Izigetsho were the other chiefly markers. Izigetsho were made from hairy goat skins and were worn below one’s elbows. As a general rule, izigetsho were obtained from white goats with long hair. The colour black was shunned. The counterparts to izigetsho were amadloli also from a white hairy goat. The difference was that these were worn below knees.
A leopard is both majestic and associated with awe, dignity and respect. At the same time, it is also an accomplished fighter. Chiefs wore leopard skins on their waists. Leopard skins were worn in conjunction with skins of other animals in particular genets (onkone). Pictures of Chiefs Gampu Sithole (son of Maqhekeni) of eMagogweni and Sindisa Mpofu of Empandeni show them donned in leopard skins. Only the king wore a leopard skin over shoulders.
Alternatively, chiefs wore imithika, some kind of skin kilt with strips dangling from the waist. Animals with colourful skins were chosen for the making of umthika (some refer to this as umthinsi) with twisted leather skins that ended just above the knees. To add beauty, imithika for chiefs were fashioned out of leopard skins.

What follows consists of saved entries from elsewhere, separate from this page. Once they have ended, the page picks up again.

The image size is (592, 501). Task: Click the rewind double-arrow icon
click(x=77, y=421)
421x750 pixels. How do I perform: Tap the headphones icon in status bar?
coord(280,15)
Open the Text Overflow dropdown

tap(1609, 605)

Chief Mgandane Dlodlo would have easily been identified through his head gear. Men wore indlukula made from ostrich feathers. In addition to indlukula they also wore isigula, pompom, also made from ostrich feathers. Its appearance was rounded, and looked like a folded up hedgehog (inhloni). King Lobengula Khumalo’s famous drawing shows him donning isigula. On the first floor of the City Hall in Bulawayo there is a drawing that also depicts the king’s isigula. Isigula seems to have fallen into disuse during the colonial era while indlukula has persisted largely among izangoma, who are spirit mediums of men who used to be soldiers during the heyday of the Ndebele State. However, some specimens are held in British museums. There are also specimens held as private collections. I saw one good specimen in Harare not so long ago.
In the case of a chief his indlukula had a white feather sewn to its centre. This was an important marker for the chief — a cut above the rest. Chief Mgandane Dlodlo is said to have donned one such indlukula and was accordingly identified as leader of the party and subsequently shot dead. King Mzilikazi Khumalo wore a feather but not an ostrich one like chiefs. For him the feather was of a roller whose colours are beautiful — predominantly blue and lilac. The bird is known as ifefe in IsiNdebele.
Finally, a chief indeed like other Ndebele soldiers carried as part of his military paraphernalia a shield, isihlangu. For a chief the shield was generally from an animal (ox) whose colour scheme was described as intusi.